Iraq: A New, Strange, and Positive Scenario 

As readers of this blog know, I have often pointed to the reality and even desirability of a Kurdish state emerging from today's Iraq. There are many problems with this scenario, including the opposition of the United States, the opposition of neighboring states, and the likelihood that a Kurdish attempt to create a new state might plunge Iraq into a possibly interminable war.

Now along comes James Glanz of the New York Times with a long piece on Basra and the new south in the "News in Review" section of this Sunday's edition. One does not know whether to take Glanz seriously or not. It is worrisome that the New Yorker piece mentioned in the last posting on the situation in Basra has almost no overlap with the Glanz discussion. Let's remember this, but leave it for now.

Glanz paints a picture of a newly emerging sense of community consciousness in Basra, and beyond that of the south. Many of the people here, he writes, want to have their own place in the world and forget Baghdad. He says that the new southerners imagine three different versions of a separate south. The first, the one most appealing to the powers that be in Basra (or what he sees as the powers that be, largely rich merchants I believe), is essentially a city state based on Basra and its surroundings. Their model would be Singapore with a little bit of Las Vegas thrown in (apparently some years back Basra was the casino playground for the rich of the Gulf). The largest southern state that he maps out would include Karbala and Najaf, essentially all the overwhelmingly Shi'a parts of Iraq. Another version would be a compromise between these two.

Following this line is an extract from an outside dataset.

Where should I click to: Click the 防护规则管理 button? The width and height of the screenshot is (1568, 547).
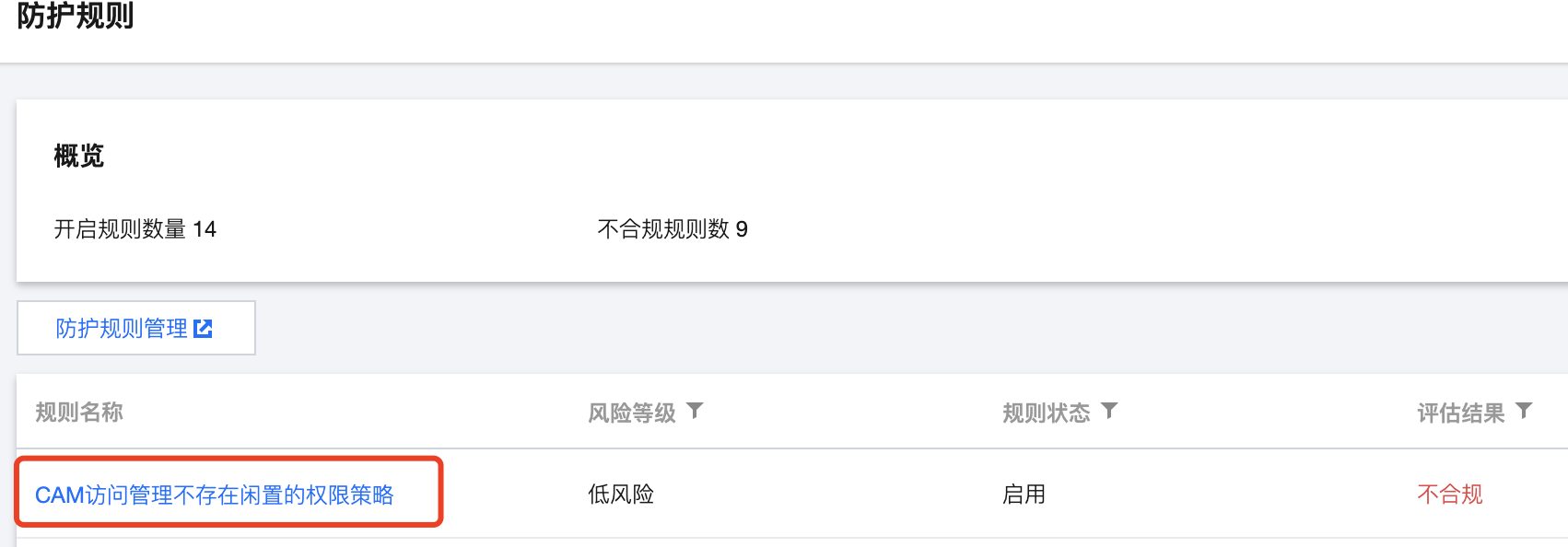point(123,329)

The economic base for such a new configuration appears promising. Some of the larger international companies, such as Kellogg, Brown, and Root are moving their operations to Basra. They find the atmosphere more accommodating, and appreciate the less anti-foreign and more open attitude. Basra also sees itself as a part of the Gulf. One interesting aspect is that the head of the Shaykhi Shiites is resident in Basra, making another tie with the Gulf countries that also have many Shaykhi communities.

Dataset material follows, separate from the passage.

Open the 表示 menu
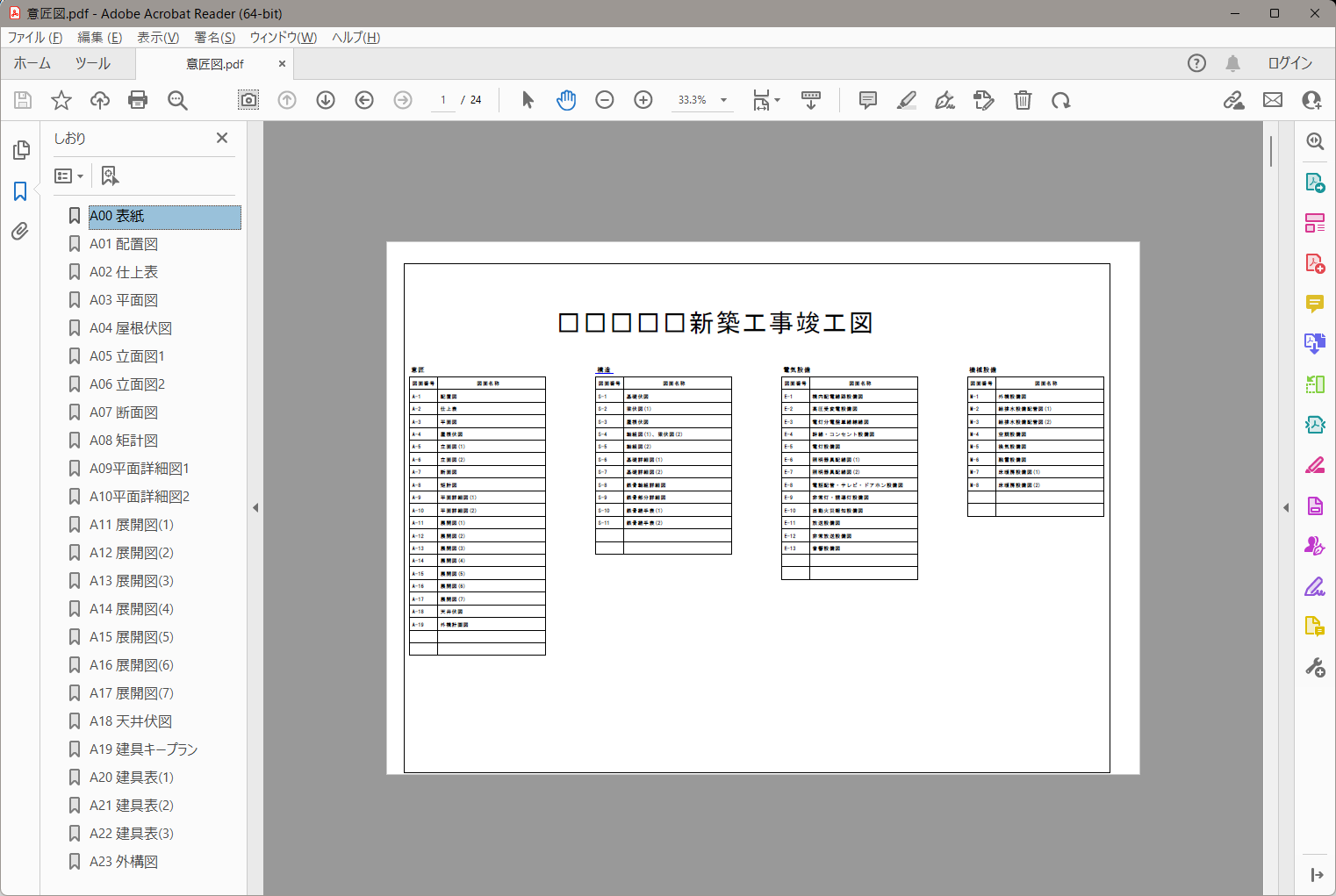The width and height of the screenshot is (1336, 896). point(157,38)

(It should be noted that the Shaykhis are another interesting component of the patchwork that is Iraq. Like most Iraqi and Iranian Shiites, they are ithna ashariya or twelvers, but unlike the others they believe in attaining spiritual knowledge through intuition rather than rationalization from texts. It was the Shaykhis that laid the groundwork for the emergence of the Bab in the nineteenth century, and the Bab was the forerunner of Bahaiullah, the founder of Bahaism that has its world headquarters in Israel. For most Muslims, Bahais are heretics and persecuted as such. Turning to another aspect of the patchwork, the tribes of Iraq overlap everything else. They are composed of sections with different religious allegiances, and even overlap with the Kurds. Tribal leaders are the ones who can guarantee your personal safety if you are in trouble, not the religious leaders. I have also seen little discussion of the Yezidis in the news. Their religious beliefs have Islamic, Zoroastrian, and pagan aspects. Several thousand Kurds are Yezidis. Apparently some modern secular Kurdish leaders looking for another basis for differentiation see Yezidiism as the true Kurdish religion. We could go on and on. There are many different Christian groups, an array of Sufi orders within the Muslim community etc.)

What is exciting to me about the idea of a Shiite state in the south is that this would take the pressure off the Kurds. It would mean that a peaceful reformation of the country might be possible with a Sunni-Shi'a, largely secular state centered on Baghdad, a secular Kurdish state in the north, and a Shi'a, but not necessarily theocratic, state in the South. All would get what they really want, and no major group would feel it was being unfairly dominated by another. The biggest sticking point might be the division of the oil resources, for these are not uniformly distributed. If the Kurds do get the Kirkuk area in the end, then I believe the new Iraq centered on Baghdad would be the state with the least oil.

All this offers a new vision. Whether there is any reality in it remains to be seen.